The year 2009, has been a real roller coaster ride there have been some highs and lows. I lost my best friend, my boyfriend, my man, he is gone. However, I found myself.
I have more self-confidence and belief in myself than ever before. I knew him for seven years and now he is gone. He was my safety blanket, my knight in shining
armour. I got involved with a Punjabi Sikh man. I don’t know why we crossed the line from a friendship to relationship?
I remember five years ago in his York University Ponds residence he made a sexual pass at me and I turned him down.
I guess the sexual attraction was building and finally we crossed the line multiple times.
Anyway, in the end, the situation was just very difficult and awkward. Homosexuality is still taboo in the Punjabi culture. It took me a while to understand that he is still deep in the closet.

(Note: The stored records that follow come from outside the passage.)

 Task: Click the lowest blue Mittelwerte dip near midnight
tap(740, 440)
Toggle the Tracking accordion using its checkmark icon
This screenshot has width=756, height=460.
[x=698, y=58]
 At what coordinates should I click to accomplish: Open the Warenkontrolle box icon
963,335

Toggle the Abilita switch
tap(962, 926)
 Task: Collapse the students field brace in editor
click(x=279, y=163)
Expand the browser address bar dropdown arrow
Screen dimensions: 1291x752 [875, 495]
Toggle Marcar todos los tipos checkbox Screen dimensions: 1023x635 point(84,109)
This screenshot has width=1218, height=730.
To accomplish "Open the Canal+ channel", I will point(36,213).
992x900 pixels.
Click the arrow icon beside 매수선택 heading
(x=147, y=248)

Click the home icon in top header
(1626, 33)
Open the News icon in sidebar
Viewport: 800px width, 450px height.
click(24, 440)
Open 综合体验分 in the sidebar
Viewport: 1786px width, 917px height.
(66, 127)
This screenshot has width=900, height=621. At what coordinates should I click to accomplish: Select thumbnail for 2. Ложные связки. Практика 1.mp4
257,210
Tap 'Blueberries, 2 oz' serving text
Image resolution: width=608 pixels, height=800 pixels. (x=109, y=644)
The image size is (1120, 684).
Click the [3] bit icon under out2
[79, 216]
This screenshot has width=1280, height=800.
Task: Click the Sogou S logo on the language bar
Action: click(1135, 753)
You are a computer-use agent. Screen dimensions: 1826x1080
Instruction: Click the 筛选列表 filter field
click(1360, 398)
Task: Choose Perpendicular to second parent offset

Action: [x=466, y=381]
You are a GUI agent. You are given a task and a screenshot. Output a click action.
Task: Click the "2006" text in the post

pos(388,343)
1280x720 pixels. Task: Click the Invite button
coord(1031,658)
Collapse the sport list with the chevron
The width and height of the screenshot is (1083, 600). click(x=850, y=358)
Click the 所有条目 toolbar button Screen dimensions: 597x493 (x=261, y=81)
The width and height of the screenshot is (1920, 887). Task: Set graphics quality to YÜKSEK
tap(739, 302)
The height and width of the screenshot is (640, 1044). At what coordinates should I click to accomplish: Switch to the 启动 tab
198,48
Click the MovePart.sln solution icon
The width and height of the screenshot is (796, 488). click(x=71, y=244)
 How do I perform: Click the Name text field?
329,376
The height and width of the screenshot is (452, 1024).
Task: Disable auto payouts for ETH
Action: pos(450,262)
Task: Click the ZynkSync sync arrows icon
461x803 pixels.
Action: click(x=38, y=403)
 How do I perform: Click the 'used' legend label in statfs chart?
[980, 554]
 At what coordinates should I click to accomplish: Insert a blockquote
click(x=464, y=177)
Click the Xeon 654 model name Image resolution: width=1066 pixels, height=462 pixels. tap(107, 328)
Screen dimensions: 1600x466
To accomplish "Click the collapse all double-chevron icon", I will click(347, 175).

Even though, he is out to his sisters, friends, coworkers, he still has anxieties about his sexual orientation.
I don’t know where my head was? When I think about it, this man is going to be forced into an arranged marriage with a woman by his family!
Of course, he can stand up to his family and decide to live his life on his own terms but I am sure this would be a very hard decision. I wasn’t thinking. Yes,
the sex was good, but the cold hard facts are his family controls his life and I think I resented this.
I resented the fact that we just did not have enough time together because of his family. He says that I “wanted more and more and I just can’t give you
I was wrong to expect more from him I understand this now.
In the end, we were just so cruel to each other tearing each other apart. It was becoming toxic because we were both psychologically and emotionally abusive to one another. I accept full responsiblity for my actions. It was impossible to turn back the clock. However, I realize it is not the end of the world. I will find love again one day I guess?
I have learned important lessons from this painful experience. One of the lessons I have learned is, I must never ever get involved again with a closeted gay man. A closeted gay man is not true to himself. How can someone be true to someone when he isn’t even true to himself? I understand now being out and proud is very important.
Although he protected me, whenever we were in social situations, I was too emotionally attached to him. I lost myself into his world, his problems, his family issues, his friends, his life. I realize I have my own life and my own concerns to focus on.
I never ever want to lose myself into another man’s world. I have to have my own space, my own dreams, my own goals.
One of the most important lessons, I learned in 2009 is, that my happiness is my own responsibility. The choices I make are up to me and no one else. I can only control my own behaviour I cannot control another person’s behaviour.
It took me a long time to realize that my happiness is up to me not someone else. Why did it take me so long to realize this? Louise Hay’s book “You Can Heal Your Life” was a real breakthrough for me. I recommend Louise Hay’s international best selling book to everyone.
I think for a very long time that I based my happiness on another person and that’s dangerous. If a person bases his happiness on another individual this gives
another person incredible power.
The cognitive behavioral therapy sessions at the Centre For Addiction & Mental Health in downtown Toronto is finally over.
The group therapy sessions started September 14th and ended December 7th 2009 and the therapy was very intense. I remember feeling embarassed that I was involved in a social phobia group at the Centre For Addiciton & Mental Health.
I was prejudiced, I thought “isn’t this the mental hospital and why am I here?” I learned a lot, I am proud that I completed the group therapy.
I admit, I am still a work in progress, but I do have hope for the future. I do want to continue being social outside of the bar and club scene. I feel the gay bar scene in Toronto is really about sex and not about building meaningful relationships with people. Of course, I am not a prude, I am not against sex, I go to bars, I visit the bathhouses.
I got to know two new people this year and although they are not gay, I am realizing having straight friends is okay.
For a long time, I lived in this gay bubble, this alternative universe where gay means everything. Of course, my sexual orientation is an important component of my life. However, my sexuality is not my entire existence.